November 28, 2005 at 2:19 pm
Hi All,
I have a standby DB server. In the past ( I have had to do this once), I had an issue with the primary DB server and had to bring up the standby DB server to replace the primary DB server and repoint all traffic to it. I had to manually change the IP addres in our apps in like 50 places, including web.config,machine.config, DSN's, bat files, registry settings etc etc, which was rather a pain and once the primary DB server was up - had to go through the whole exercise again.
For future reference, do any of you guys see any issues if I just changed the IP address of the secondary server to the Primary server ( making sure of course that the primary server has been taken off line first). Host names are not used anywhere and secondary server is on the same domain as the primary server. I would still need to fix the orphaned users and would need to set up all the Jobs again, which I have scripted.

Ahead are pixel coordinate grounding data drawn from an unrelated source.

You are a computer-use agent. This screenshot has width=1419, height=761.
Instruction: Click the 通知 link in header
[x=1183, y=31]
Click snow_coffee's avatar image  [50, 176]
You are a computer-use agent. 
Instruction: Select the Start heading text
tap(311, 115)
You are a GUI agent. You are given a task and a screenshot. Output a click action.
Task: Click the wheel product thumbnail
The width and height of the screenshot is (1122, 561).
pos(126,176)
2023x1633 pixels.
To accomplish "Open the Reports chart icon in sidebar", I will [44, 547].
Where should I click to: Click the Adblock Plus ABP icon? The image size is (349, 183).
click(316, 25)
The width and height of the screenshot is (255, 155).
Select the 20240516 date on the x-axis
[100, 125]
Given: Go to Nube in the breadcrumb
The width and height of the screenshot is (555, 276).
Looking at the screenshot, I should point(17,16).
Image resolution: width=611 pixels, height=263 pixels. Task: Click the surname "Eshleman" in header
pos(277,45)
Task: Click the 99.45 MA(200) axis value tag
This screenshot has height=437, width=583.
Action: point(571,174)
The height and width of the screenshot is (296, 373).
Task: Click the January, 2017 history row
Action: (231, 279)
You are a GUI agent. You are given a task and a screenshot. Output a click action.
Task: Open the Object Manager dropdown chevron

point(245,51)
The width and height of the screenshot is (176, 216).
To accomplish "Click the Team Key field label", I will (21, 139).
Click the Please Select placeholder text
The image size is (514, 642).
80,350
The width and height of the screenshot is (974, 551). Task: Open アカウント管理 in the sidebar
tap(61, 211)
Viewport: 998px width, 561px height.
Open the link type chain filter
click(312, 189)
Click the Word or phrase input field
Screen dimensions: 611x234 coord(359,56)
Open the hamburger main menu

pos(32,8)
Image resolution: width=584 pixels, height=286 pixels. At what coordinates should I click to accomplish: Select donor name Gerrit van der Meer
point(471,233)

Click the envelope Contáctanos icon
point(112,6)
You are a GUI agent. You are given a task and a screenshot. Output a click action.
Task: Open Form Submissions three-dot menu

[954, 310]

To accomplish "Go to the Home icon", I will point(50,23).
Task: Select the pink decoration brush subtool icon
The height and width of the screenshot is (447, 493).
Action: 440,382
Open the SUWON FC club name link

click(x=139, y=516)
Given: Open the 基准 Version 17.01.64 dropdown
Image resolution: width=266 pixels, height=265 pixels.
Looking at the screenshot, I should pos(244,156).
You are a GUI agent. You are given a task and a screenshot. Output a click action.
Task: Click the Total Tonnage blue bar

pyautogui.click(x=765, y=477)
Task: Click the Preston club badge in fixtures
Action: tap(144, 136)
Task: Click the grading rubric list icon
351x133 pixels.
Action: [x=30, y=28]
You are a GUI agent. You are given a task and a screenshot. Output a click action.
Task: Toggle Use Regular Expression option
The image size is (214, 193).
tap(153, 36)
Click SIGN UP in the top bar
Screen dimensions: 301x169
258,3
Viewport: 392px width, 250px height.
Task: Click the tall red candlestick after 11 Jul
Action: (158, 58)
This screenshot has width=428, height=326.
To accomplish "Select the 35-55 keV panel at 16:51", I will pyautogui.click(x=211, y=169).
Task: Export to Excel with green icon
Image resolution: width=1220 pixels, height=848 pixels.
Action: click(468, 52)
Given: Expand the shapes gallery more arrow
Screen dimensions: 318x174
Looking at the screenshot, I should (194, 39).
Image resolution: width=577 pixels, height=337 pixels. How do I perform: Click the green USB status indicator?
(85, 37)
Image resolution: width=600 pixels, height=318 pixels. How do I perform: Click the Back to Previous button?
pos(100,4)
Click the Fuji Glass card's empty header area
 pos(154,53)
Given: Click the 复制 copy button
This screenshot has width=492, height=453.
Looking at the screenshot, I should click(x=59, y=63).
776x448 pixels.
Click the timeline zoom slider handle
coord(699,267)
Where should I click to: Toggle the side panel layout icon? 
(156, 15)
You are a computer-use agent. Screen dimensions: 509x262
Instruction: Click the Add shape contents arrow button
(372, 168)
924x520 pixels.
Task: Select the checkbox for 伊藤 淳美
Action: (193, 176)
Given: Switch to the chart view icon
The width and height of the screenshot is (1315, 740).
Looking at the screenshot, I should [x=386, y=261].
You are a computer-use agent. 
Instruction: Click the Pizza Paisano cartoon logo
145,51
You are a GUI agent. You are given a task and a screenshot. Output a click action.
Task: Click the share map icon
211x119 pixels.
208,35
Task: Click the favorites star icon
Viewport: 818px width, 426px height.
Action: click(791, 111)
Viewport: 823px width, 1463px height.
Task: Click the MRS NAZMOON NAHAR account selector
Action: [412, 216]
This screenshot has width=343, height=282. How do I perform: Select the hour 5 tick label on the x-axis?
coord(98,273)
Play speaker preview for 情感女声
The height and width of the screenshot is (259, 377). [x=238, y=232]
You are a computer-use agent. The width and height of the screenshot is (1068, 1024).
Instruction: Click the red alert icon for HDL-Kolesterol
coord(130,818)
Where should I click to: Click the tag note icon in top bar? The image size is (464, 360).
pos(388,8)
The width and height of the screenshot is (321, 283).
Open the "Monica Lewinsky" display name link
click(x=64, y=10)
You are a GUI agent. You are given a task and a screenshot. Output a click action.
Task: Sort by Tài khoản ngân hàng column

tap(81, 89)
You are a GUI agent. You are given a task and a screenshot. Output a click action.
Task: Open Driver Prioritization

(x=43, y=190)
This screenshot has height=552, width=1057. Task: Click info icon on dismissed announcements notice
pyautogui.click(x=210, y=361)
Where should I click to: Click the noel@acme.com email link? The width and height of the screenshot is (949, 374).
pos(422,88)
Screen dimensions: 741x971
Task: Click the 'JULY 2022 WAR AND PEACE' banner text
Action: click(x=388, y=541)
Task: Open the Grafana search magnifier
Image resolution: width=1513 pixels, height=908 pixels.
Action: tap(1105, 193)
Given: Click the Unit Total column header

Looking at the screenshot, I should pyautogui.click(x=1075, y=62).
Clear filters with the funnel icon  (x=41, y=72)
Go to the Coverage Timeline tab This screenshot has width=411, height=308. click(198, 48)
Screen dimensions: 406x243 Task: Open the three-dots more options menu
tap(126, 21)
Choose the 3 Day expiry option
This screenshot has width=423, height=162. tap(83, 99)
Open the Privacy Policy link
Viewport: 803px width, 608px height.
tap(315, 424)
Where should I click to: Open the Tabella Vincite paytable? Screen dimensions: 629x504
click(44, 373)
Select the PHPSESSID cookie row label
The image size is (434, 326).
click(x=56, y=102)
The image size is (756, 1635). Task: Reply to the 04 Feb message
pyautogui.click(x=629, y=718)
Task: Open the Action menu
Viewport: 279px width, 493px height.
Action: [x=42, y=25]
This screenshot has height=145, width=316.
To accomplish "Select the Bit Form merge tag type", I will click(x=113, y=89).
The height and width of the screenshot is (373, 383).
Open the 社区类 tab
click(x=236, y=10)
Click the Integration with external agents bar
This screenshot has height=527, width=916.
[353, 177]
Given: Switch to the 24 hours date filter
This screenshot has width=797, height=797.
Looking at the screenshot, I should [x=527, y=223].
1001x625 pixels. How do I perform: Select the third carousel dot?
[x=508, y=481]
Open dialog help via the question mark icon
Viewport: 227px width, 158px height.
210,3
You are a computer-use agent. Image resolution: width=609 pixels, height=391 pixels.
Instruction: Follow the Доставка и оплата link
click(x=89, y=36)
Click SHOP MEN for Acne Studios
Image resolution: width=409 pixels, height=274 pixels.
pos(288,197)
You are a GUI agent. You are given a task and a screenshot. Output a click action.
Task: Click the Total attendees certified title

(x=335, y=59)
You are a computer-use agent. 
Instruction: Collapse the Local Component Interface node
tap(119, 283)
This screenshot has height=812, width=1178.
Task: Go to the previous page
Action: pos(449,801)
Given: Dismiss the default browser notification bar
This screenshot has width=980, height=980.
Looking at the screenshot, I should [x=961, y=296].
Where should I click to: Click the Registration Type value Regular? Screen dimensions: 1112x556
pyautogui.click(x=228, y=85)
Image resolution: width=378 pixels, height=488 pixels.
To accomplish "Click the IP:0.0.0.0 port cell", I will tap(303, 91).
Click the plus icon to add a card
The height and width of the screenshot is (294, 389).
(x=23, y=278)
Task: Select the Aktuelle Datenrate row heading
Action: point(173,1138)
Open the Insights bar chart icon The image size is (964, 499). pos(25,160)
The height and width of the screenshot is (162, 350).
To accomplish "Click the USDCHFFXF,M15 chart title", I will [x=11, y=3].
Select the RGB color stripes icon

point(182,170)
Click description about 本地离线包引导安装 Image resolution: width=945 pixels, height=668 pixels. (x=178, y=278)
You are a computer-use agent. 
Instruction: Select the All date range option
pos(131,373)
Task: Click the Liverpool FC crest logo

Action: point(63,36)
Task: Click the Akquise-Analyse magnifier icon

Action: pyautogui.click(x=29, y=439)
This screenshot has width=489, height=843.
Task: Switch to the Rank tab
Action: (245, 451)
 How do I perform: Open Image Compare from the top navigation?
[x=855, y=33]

November 29, 2005 at 2:12 am
Changing the IP address looks fine but take care of below points:
Make sure the application doesnt use hostname for connecting.
The Primary server should be offline
The data and schema on Secondary should be surrent
User id's for connecting to database are already setup on secondary server.
November 29, 2005 at 9:52 am
set up a DNS alias. Reference the alias in all your connection strings. then if your primary goes down you update the DNS once and it will propogate to the server/user machines connecting to the database.
November 29, 2005 at 11:17 am
Thanks Guys. Bill - great idea.
November 29, 2005 at 2:46 pm
Bill's solution is a 'standard' at our shop. All applications use a DNS alias to connect to database servers thus freeing up the tech area from changing IPs when servers need to be swapped. It's quick and easy. The one 'gotcha' is that on switched networks a great deal of DNS information is cached throughout the network. This means that once you modify the alias it needs to be propogated throughout your network (maynbe 10-15 minutes in large milti-sit/segmented installations. Then sometimes changing the DNS alias does not always fix the client connectivity - the cached information on the PC (DNS Resolver cache) still points to the old server and the client application dies (sometimes quite ungracefully). Sometimes you may have to issue a DOS-like command:
ipconfig /flushdns
Usually this does the trick, but depending on the type (and age) of the application a client side restart may also be required.
RegardsRudy KomacsarSenior Database Administrator"Ave Caesar! - Morituri te salutamus."